ST depression after cardiac arrest is frequently not due to ACS
Posted Jun 08 2012 10:05am
A 22 yo male had a cardiac arrest with ventricular fibrillation recorded. He was resuscitated. He was comatose. Here is his initial ECG:
There is widespread ST depression, with ST elevation in aVR. There are also lateral Q-waves.
Is this ACS with 3-vessel disease or left main stenosis? No, and one should not make such an assumption. The initial ECG after a cardiac arrest frequently shows ischemic ST depression which resolves on subsequent ECGs. So we waited and recorded a second ECG 27 minutes later
The ST depression is resolved. The Q-waves persist.
The patient had myocarditis and no coronary disease. He underwent therapeutic hypothermia and fully recovered.

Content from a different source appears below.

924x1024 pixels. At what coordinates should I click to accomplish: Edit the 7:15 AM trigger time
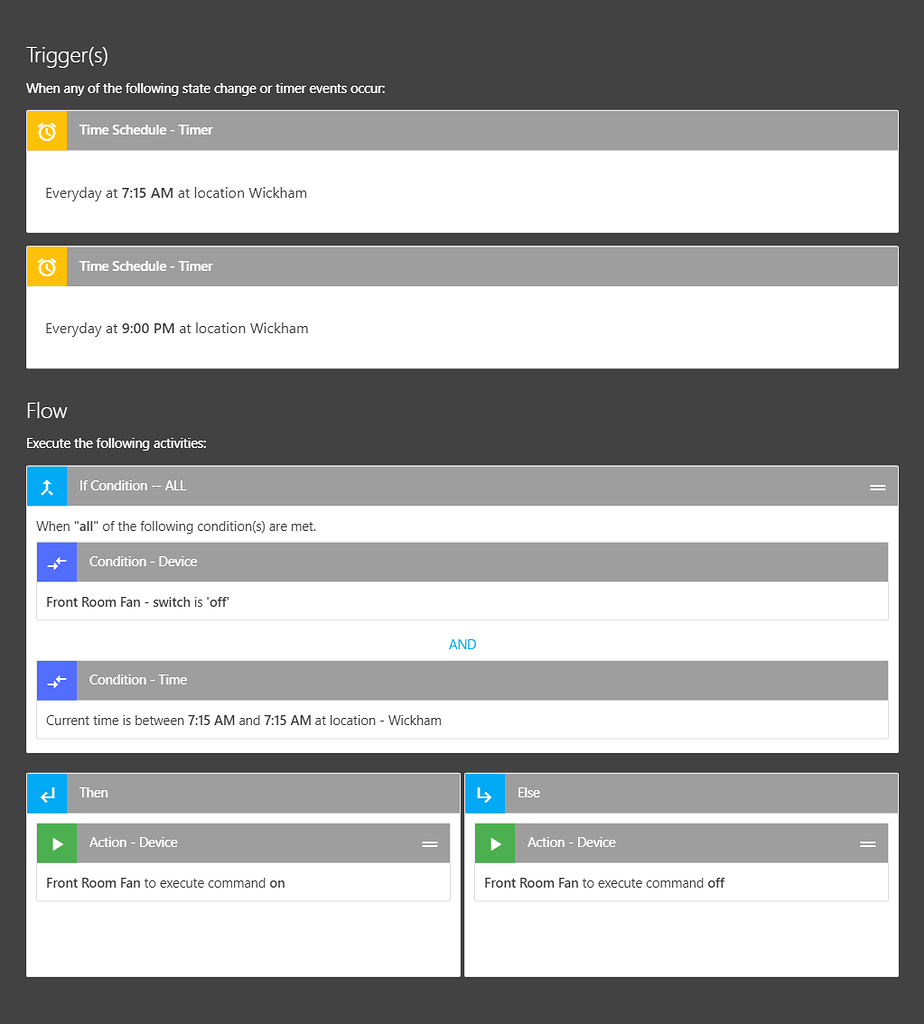tap(150, 193)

A young man presented after resuscitation from asystolic cardiac arrest. In spite of immediate bystander CPR, he had no brain function on arrival.
There is ST depression in V2-V6. Is this ACS?
The total absence of brain function in spite of immediate CPR suggested a CNS etiology of arrest. CT of the brain revealed aneurysmal subarachnoid hemorrhage. The patient went on to brain death.
Cardiac arrest was likely due to massive catecholamine surge and stress cardiomyopathy.
Do all cardiac arrest patients need emergent angiography and PCI?
Finally, many or most patients with cardiac arrest and positive troponins have "Acute MI" by the new 2007 definition, but do not have type I AMI due to ACS.
Therefore, don't always think "STEMI", or even "cath lab," when you take care of a patient with resuscitated cardiac arrest, and even if they have ST depression; the cath lab need only be emergently activated for definite STEMI-equivalent, persistent ischemia, electrical instability, or hemodynamic instability.
I know there are differing opinions on this, and no randomized trials. I would be interested to hear your evidence-based feedback on this.